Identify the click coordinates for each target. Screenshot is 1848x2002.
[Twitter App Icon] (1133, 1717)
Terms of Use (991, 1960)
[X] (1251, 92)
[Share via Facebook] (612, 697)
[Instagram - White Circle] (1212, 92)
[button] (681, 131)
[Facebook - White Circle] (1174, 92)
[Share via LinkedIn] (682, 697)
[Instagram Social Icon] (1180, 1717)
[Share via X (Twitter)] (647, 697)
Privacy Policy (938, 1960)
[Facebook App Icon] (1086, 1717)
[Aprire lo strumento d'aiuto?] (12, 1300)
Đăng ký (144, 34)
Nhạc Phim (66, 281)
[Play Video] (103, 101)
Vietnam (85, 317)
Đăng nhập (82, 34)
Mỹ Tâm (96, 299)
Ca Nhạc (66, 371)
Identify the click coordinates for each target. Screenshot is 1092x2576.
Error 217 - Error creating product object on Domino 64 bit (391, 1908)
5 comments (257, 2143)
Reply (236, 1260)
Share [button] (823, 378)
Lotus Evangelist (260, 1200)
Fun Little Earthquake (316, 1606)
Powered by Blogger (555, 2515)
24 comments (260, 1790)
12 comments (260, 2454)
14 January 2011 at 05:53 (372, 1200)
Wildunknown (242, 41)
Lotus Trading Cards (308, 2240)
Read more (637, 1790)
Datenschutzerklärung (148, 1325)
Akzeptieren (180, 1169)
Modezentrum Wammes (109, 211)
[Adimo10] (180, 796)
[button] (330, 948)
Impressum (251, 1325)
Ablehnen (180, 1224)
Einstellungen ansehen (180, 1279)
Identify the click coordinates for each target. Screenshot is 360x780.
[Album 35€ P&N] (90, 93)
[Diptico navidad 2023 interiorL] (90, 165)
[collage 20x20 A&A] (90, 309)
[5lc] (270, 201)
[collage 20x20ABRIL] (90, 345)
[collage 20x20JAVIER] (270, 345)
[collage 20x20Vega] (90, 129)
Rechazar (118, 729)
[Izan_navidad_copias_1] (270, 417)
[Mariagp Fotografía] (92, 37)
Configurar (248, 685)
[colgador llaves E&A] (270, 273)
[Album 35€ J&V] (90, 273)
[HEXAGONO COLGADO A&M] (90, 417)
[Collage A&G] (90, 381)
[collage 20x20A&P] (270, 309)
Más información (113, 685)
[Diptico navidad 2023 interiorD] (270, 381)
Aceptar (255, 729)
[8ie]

+ + +

**EXERCISE DETAILS:**
In full and word for word, give the listing above again.

**REPLY TO THE EXERCISE:**
Identify the click coordinates for each target. Screenshot is 1848x2002.
[Twitter App Icon] (1133, 1717)
Terms of Use (991, 1960)
[X] (1251, 92)
[Share via Facebook] (612, 697)
[Instagram - White Circle] (1212, 92)
[button] (681, 131)
[Facebook - White Circle] (1174, 92)
[Share via LinkedIn] (682, 697)
[Instagram Social Icon] (1180, 1717)
[Share via X (Twitter)] (647, 697)
Privacy Policy (938, 1960)
[Facebook App Icon] (1086, 1717)
[Aprire lo strumento d'aiuto?] (12, 1300)
Đăng ký (144, 34)
Nhạc Phim (66, 281)
[Play Video] (103, 101)
Vietnam (85, 317)
Đăng nhập (82, 34)
Mỹ Tâm (96, 299)
Ca Nhạc (66, 371)
Identify the click coordinates for each target. Screenshot is 1092x2576.
Error 217 - Error creating product object on Domino 64 bit (391, 1908)
5 comments (257, 2143)
Reply (236, 1260)
Share [button] (823, 378)
Lotus Evangelist (260, 1200)
Fun Little Earthquake (316, 1606)
Powered by Blogger (555, 2515)
24 comments (260, 1790)
12 comments (260, 2454)
14 January 2011 at 05:53 (372, 1200)
Wildunknown (242, 41)
Lotus Trading Cards (308, 2240)
Read more (637, 1790)
Datenschutzerklärung (148, 1325)
Akzeptieren (180, 1169)
Modezentrum Wammes (109, 211)
[Adimo10] (180, 796)
[button] (330, 948)
Impressum (251, 1325)
Ablehnen (180, 1224)
Einstellungen ansehen (180, 1279)
Identify the click coordinates for each target. Screenshot is 360x780.
[Album 35€ P&N] (90, 93)
[Diptico navidad 2023 interiorL] (90, 165)
[collage 20x20 A&A] (90, 309)
[5lc] (270, 201)
[collage 20x20ABRIL] (90, 345)
[collage 20x20JAVIER] (270, 345)
[collage 20x20Vega] (90, 129)
Rechazar (118, 729)
[Izan_navidad_copias_1] (270, 417)
[Mariagp Fotografía] (92, 37)
Configurar (248, 685)
[colgador llaves E&A] (270, 273)
[Album 35€ J&V] (90, 273)
[HEXAGONO COLGADO A&M] (90, 417)
[Collage A&G] (90, 381)
[collage 20x20A&P] (270, 309)
Más información (113, 685)
[Diptico navidad 2023 interiorD] (270, 381)
Aceptar (255, 729)
[8ie]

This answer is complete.